US 11,989,553 B2
Technologies for performing sparse lifting and procrustean orthogonal sparse hashing using column read-enabled memory
Mariano Tepper, Santa Clara, CA (US); Dipanjan Sengupta, Hillsboro, OR (US); Sourabh Dongaonkar, Santa Clara, CA (US); Chetan Chauhan, Folsom, CA (US); Jawad Khan, Portland, OR (US); Theodore Willke, Portland, OR (US); and Richard Coulson, Portland, OR (US)
Assigned to Intel Corporation, Santa Clara, CA (US)
Filed by Intel Corporation, Santa Clara, CA (US)
Filed on May 6, 2020, as Appl. No. 16/867,948.
Prior Publication US 2020/0264874 A1, Aug. 20, 2020
Int. Cl. G06F 16/23 (2019.01); G06F 7/58 (2006.01); G06F 9/30 (2018.01); G06F 16/13 (2019.01); G06F 16/22 (2019.01); G06F 16/2455 (2019.01); G06F 16/9535 (2019.01); G06F 16/9538 (2019.01); H01L 27/06 (2006.01)

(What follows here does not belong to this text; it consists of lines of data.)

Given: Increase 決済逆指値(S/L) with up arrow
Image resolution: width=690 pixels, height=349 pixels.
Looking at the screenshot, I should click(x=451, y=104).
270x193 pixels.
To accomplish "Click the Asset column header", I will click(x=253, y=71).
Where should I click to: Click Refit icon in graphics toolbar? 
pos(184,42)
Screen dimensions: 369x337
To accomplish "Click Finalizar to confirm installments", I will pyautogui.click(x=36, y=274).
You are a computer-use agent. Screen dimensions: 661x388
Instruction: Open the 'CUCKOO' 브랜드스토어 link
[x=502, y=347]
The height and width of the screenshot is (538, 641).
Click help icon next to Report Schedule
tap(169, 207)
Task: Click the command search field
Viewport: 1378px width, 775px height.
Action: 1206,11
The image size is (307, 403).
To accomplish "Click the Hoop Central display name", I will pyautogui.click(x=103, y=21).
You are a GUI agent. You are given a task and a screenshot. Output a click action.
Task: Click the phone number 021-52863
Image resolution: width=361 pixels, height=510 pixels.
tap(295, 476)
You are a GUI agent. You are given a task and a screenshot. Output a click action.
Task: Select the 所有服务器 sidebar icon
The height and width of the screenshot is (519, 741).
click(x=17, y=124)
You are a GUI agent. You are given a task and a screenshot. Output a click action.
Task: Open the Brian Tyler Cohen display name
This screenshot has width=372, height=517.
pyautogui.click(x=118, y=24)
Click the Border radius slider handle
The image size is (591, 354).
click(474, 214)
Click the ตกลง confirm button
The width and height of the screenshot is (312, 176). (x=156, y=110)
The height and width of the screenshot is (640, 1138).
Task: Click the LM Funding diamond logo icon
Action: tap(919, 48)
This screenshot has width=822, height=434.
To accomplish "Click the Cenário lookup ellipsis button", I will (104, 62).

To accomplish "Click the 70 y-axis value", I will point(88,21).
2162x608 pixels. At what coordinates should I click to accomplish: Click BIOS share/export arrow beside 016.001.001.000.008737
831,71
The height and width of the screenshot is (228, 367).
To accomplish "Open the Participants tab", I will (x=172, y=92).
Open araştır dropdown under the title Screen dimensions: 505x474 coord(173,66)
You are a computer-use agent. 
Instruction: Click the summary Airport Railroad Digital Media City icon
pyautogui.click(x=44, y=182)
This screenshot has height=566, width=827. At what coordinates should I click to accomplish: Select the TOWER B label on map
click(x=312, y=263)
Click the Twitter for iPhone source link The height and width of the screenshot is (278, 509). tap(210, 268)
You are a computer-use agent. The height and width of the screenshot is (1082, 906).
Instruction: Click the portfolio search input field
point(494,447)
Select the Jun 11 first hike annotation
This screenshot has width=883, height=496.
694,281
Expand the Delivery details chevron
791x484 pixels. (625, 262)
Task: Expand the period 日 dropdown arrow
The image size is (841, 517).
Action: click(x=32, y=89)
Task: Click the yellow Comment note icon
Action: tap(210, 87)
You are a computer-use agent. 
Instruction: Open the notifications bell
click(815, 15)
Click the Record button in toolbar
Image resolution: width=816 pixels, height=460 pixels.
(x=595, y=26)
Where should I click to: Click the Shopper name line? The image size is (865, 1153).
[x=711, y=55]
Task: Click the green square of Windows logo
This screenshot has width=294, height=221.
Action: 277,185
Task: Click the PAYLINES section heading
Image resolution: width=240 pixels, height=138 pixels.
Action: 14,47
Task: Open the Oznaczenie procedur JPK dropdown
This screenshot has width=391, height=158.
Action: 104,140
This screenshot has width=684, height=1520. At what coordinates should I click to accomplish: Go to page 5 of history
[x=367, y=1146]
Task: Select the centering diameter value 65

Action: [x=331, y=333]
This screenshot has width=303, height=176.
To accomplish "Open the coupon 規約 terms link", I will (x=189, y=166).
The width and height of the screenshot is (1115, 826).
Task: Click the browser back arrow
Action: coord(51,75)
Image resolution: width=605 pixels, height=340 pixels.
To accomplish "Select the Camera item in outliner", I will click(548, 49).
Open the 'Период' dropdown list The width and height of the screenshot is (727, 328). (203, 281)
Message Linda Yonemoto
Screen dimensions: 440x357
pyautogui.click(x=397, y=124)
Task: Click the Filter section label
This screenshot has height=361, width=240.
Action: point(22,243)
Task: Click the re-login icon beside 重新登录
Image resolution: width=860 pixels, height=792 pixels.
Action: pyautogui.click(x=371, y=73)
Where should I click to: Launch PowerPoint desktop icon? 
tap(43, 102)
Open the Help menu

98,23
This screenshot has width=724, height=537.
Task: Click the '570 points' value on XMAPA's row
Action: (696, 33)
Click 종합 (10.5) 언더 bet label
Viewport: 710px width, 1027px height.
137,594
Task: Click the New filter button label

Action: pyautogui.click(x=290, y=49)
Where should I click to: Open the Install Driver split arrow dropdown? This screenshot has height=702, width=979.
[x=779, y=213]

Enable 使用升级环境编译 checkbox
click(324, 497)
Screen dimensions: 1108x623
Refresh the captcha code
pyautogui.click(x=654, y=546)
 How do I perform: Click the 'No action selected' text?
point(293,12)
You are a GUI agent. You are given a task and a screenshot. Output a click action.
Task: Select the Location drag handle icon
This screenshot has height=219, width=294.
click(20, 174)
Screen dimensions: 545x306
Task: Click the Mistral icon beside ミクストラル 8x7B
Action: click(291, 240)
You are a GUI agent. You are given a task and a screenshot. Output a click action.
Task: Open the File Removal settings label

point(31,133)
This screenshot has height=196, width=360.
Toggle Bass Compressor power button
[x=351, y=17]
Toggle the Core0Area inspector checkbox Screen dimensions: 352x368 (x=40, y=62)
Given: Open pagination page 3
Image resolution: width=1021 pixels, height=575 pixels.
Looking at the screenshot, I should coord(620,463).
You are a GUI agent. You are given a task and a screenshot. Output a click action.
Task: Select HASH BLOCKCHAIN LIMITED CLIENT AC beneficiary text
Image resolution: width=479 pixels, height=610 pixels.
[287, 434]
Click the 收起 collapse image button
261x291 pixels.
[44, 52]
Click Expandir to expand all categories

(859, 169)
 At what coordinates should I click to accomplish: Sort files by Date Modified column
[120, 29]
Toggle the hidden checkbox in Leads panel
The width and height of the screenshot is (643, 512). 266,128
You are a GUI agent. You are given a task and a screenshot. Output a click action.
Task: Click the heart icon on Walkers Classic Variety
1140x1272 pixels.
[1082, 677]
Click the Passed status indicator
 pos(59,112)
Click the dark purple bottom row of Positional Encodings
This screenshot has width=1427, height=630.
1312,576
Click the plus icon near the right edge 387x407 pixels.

CPC G06F 9/3001 (2013.01) [G06F 7/58 (2013.01); G06F 9/30036 (2013.01); G06F 16/137 (2019.01); G06F 16/2255 (2019.01); H01L 27/0688 (2013.01)] 17 Claims
OG exemplary drawing
 
1. A device comprising:
a memory that is column addressable;
a processor comprising circuitry connected to the memory, wherein the circuitry is to:
add a set of input data vectors to the memory as a set of binary dimensionally expanded vectors, including multiplying each input data vector with a projection matrix, wherein multiplying each input data vector with a projection matrix comprises operations to:
normalize input data from the set of input data vectors to add invariance to one or more specific deformations;
project the normalized input data to a different dimensional space to form a dimensionally expanded projection matrix;
binarize the dimensionally expanded projection matrix to produce a binary dimensionally expanded projection matrix corresponding with a binary dimensionally expanded hash code;
adapt a binary sparse projection matrix via procrustean orthogonal sparse hashing, the procrustean orthogonal sparse hashing comprising operations to: multiply each input data vector with a projection matrix having values optimized for the input data in the set of input data vectors by alternatingly iterating between optimizing the binary dimensionally expanded hash code and optimizing the binary dimensionally expanded projection matrix until the binary dimensionally expanded hash code and the binary dimensionally expanded projection matrix have converged to corresponding target values, wherein the procrustean orthogonal sparse hashing bypasses usage of random values in the binary sparse projection matrix during iterative computation of the binary dimensionally expanded hash code;
produce a search hash code from a search data vector, including multiplying the search data vector with the projection matrix; and
determine a Hamming distance between the search hash code and each of the binary dimensionally expanded vectors.